Salted_ A Manifesto on the World's Most Essential Mineral, With Recipes - Mark Bitterman [40]
The tools used to produce the salt differ in each context as well. Traditionally mined salt relies primarily on hand labor, employing only a light-rail system for the removal of the ore from the mountains. Industrial salts are thoroughly polluted by the diesel-powered heavy machinery used in mining, and therefore require refining if they are to be sold for culinary use.
There is a last consideration, one that applies to all salts, be they solar-evaporated, fire-evaporated, or mined. Art historians use the term aura to describe the intangible but nonetheless profound sense of an object’s unique identity in the world—you know the feeling. There is the electrifying impression of genius, the existential tug of history, the sense of presence. Great cuisine does this for us, too. Traditional salts represent some of the greatest achievements in human ingenuity, are born of the most ancient traditions, and resonate with a diamond’s mineral splendor. They are the crown jewels of great food.
THE TAXONOMY OF SALT
He La I ka pa’akai ’ole, He la mana’ona’o no!

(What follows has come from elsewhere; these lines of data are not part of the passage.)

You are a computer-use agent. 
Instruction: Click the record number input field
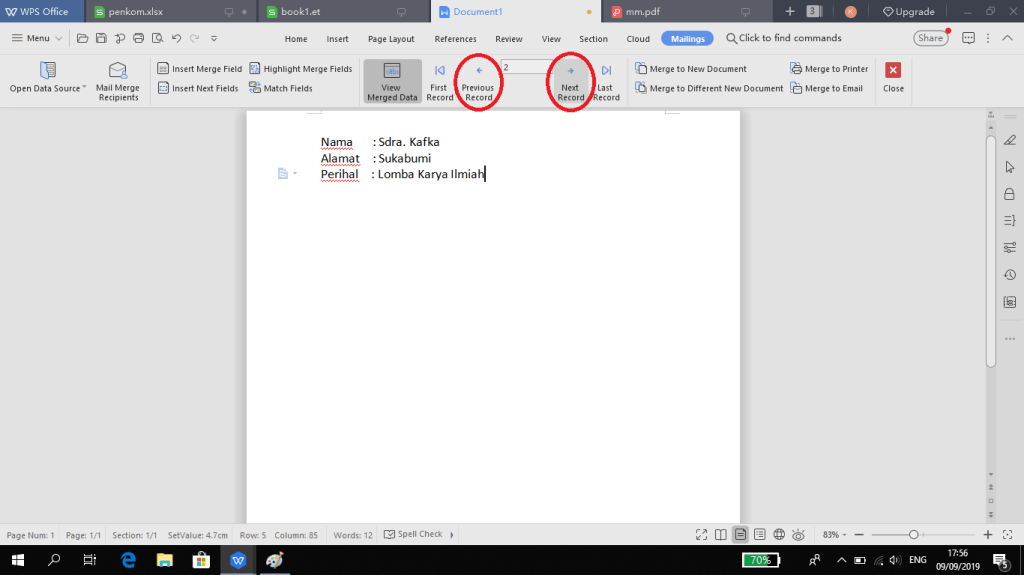pyautogui.click(x=523, y=67)
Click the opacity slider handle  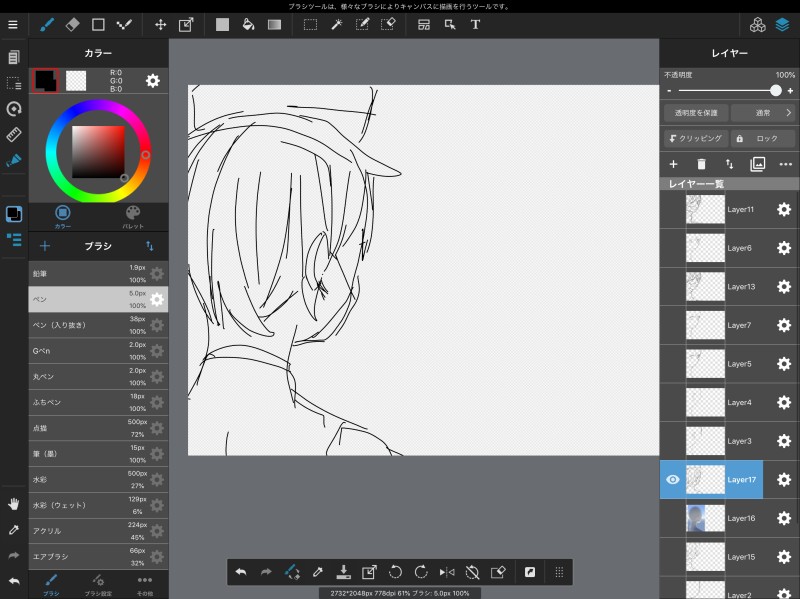coord(776,90)
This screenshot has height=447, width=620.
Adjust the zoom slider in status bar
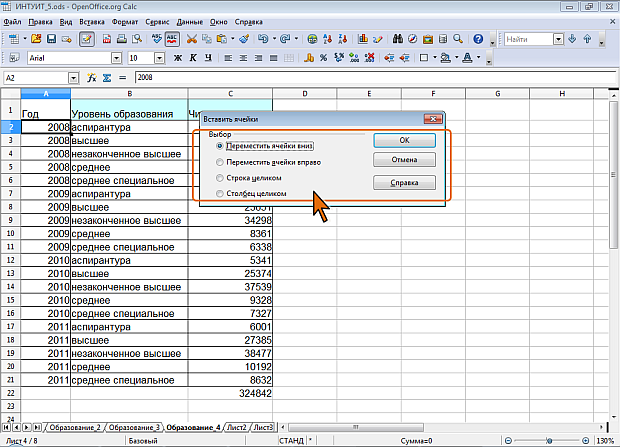tap(548, 441)
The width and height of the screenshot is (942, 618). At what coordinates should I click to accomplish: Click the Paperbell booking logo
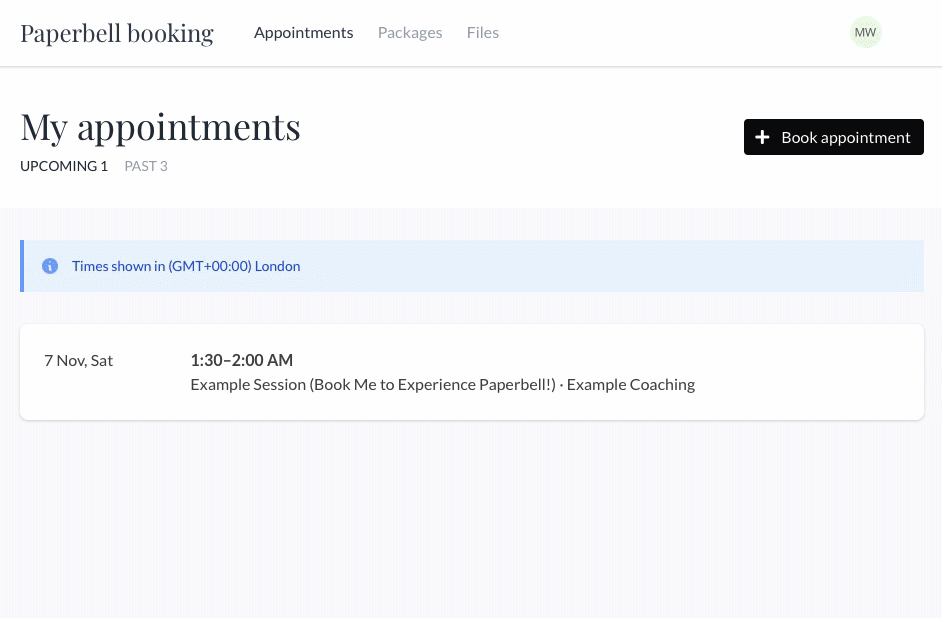[116, 33]
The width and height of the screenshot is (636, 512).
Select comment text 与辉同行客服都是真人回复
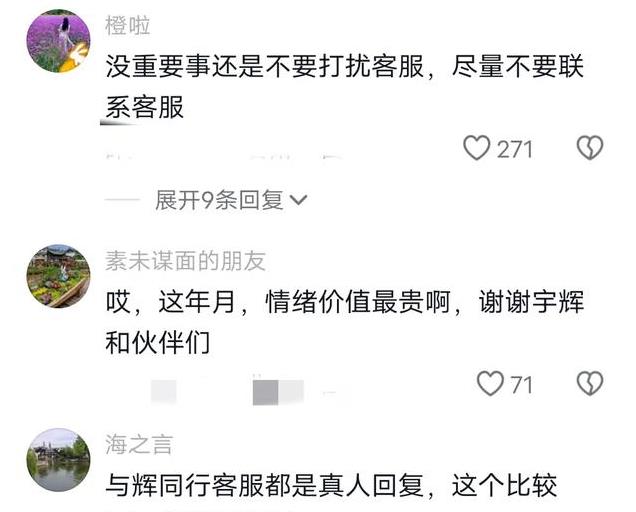[x=264, y=485]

A day without salt is a dreadful day indeed!
—Hawaiian saying
Historically, the categorization of salts has been haphazard. Some, such as fleur de sel and sel gris, started out as regionally specific salts and have evolved into universal categories. Others, such as flake salt, have emerged as artisan salt makers introduced sophisticated crystals to increasingly interested markets. Yet others have been misclassified. It is not uncommon for a sea salt in the shape of a pebble to be called “rock salt.” Conversely, marketers rather disingenuously use the term “sea salt” for rock salts mined from the earth, based on the argument that mined salt deposits are residues of ancient seas. To be useful, descriptions of our one crystalline food must both encompass the limitless creativity of nature and make it accessible to cuisine.
Artisan salts fit into seven classes: fleur de sel, sel gris, traditional, flake, shio, rock, and unconventional. There are two additional classes outside this scheme: “Modified salt” is defined as any of the above classes of salt that is altered after its formation, including flavored and smoked salts. Last are the “industrial salts,” which are classified separately.

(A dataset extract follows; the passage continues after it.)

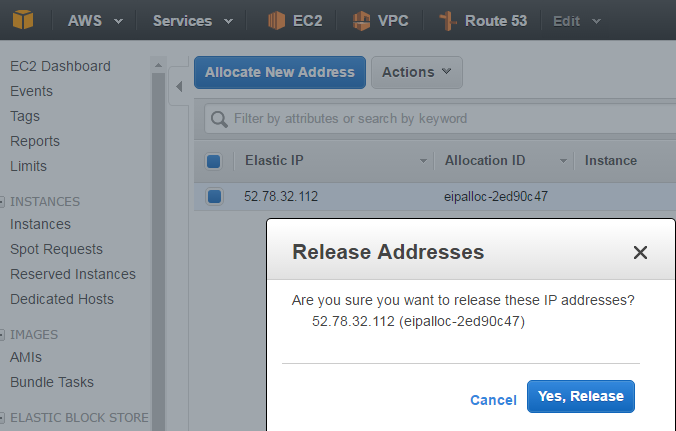This screenshot has height=431, width=676.
Task: Collapse the INSTANCES sidebar section
Action: [x=2, y=202]
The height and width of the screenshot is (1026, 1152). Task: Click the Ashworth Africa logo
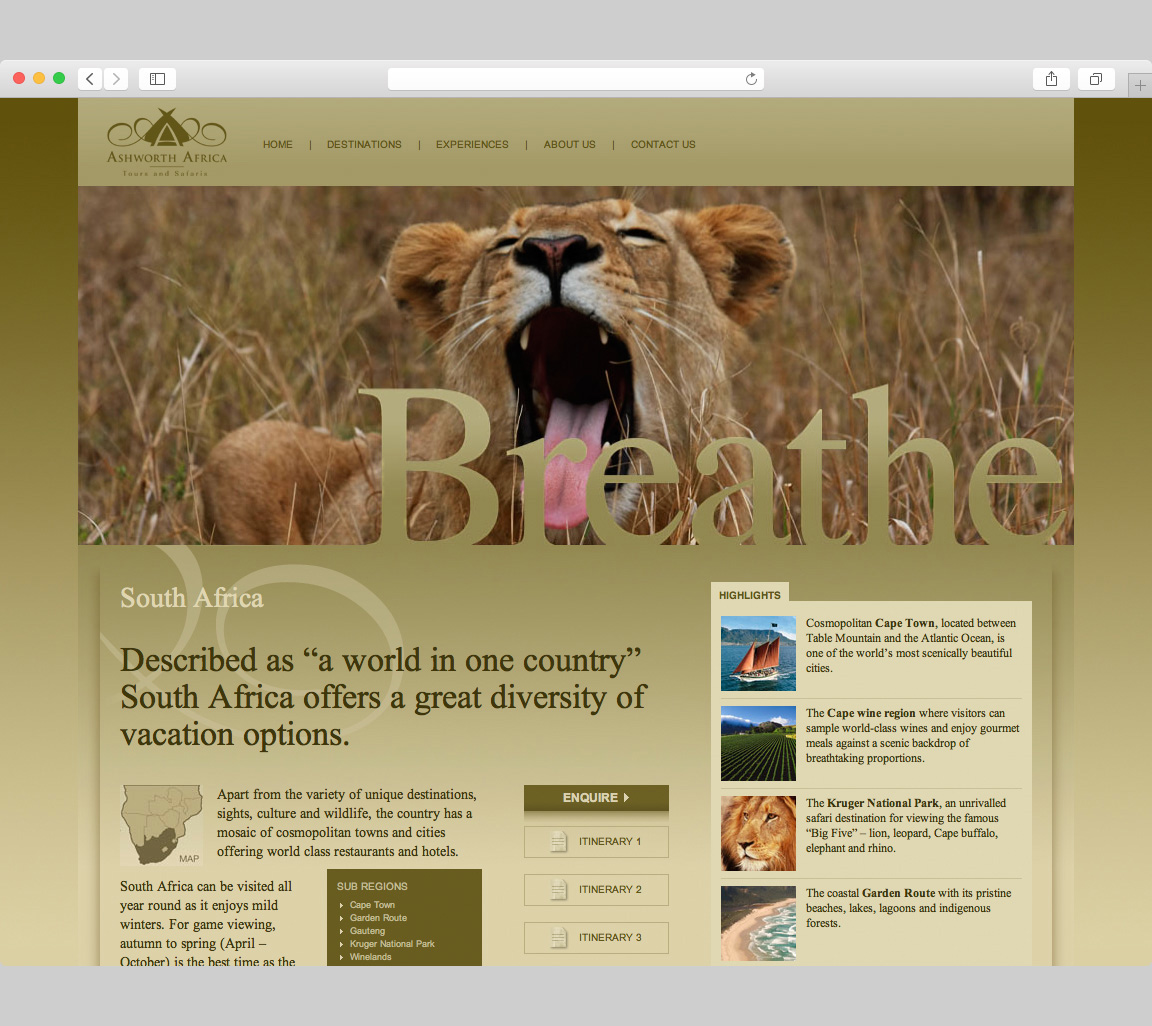tap(167, 142)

The boundaries between classes are not crystal clear, nor even is the distinction between artisan and industrial salts—some industrial salt makers skillfully produce wonderfully interesting salts. The grains of the most delicate sel gris can be finer than the most ungainly fleur de sel. Some flake salts are so crumbly they might also be described as granular traditional salts. In the context of this book, when the classification is a particularly close call, I will assign the class that helps us best understand how to use the salt and what to expect of it.

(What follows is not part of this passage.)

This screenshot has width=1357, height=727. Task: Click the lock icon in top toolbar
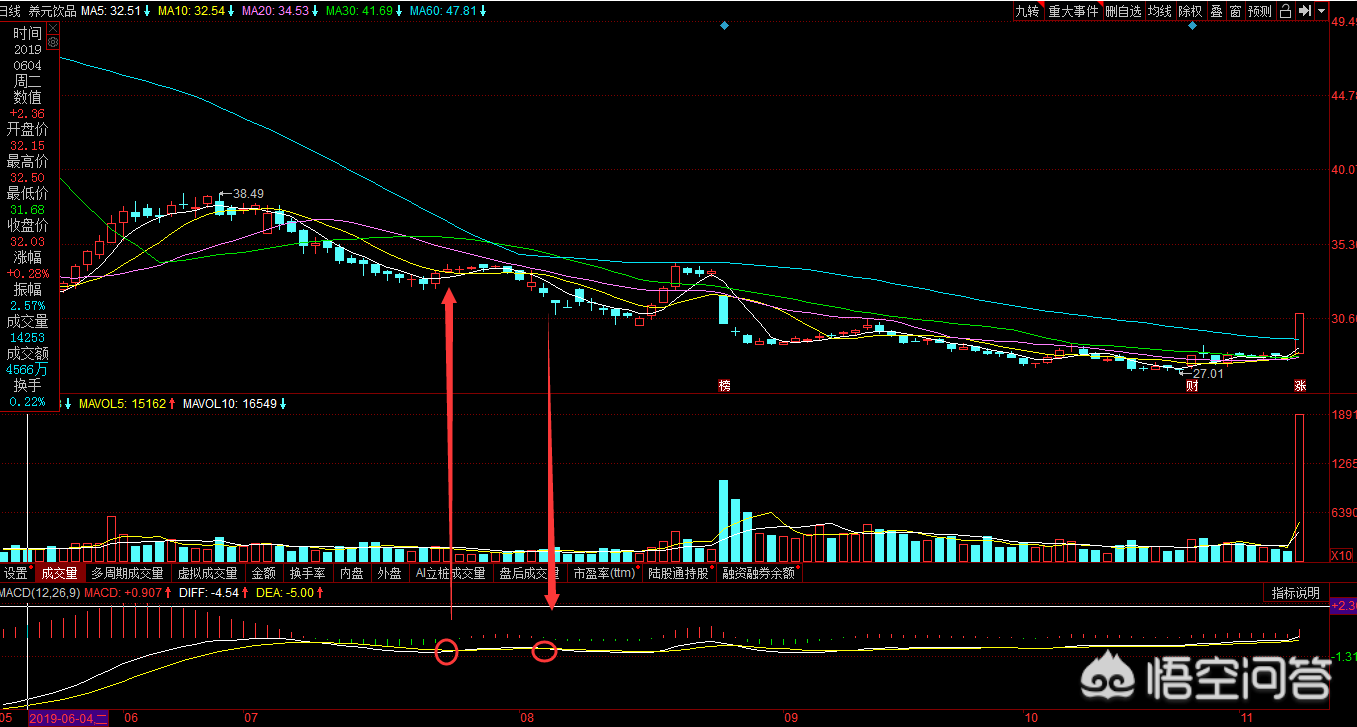pos(1285,11)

Guides such as this one are inherently incomplete. I learn about two or three new salts a week—even in a slow week—and it is not uncommon for me to encounter entire new vistas of salt when I least expect it. When I am translating foreign language publications, or when I have them translated for me, sometimes dozens of obscure or forgotten salts emerge. Most agreeably, sometimes a beautiful person will walk into the shop, eyes gleaming with mischief, and place into my hands something sparkly just hauled back from the Mongolian steppes, or a bay in Alaska, or an encampment on the dunes of the Sahara. And the marketplace for salt is moving fast. Everyone interested in salt has something different to share. Some salts are named, renamed, and branded in countless ways.